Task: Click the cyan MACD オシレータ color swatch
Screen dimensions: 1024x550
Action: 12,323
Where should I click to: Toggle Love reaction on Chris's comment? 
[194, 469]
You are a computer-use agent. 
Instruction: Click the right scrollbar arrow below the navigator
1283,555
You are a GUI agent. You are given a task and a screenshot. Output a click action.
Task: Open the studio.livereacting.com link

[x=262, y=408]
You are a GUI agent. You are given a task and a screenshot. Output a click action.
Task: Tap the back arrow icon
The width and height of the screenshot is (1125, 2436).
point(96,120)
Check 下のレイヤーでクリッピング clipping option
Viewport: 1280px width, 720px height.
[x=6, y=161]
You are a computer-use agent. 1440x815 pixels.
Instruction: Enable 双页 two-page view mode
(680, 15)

************

▶ EXERCISE AIM
Give again, exactly as written, every line from the first one above through the line that has "Task: Tap the back arrow icon" in it.

▶ ANSWER FOR THIS EXERCISE
Task: Click the cyan MACD オシレータ color swatch
Screen dimensions: 1024x550
Action: 12,323
Where should I click to: Toggle Love reaction on Chris's comment? 
[194, 469]
You are a computer-use agent. 
Instruction: Click the right scrollbar arrow below the navigator
1283,555
You are a GUI agent. You are given a task and a screenshot. Output a click action.
Task: Open the studio.livereacting.com link

[x=262, y=408]
You are a GUI agent. You are given a task and a screenshot. Output a click action.
Task: Tap the back arrow icon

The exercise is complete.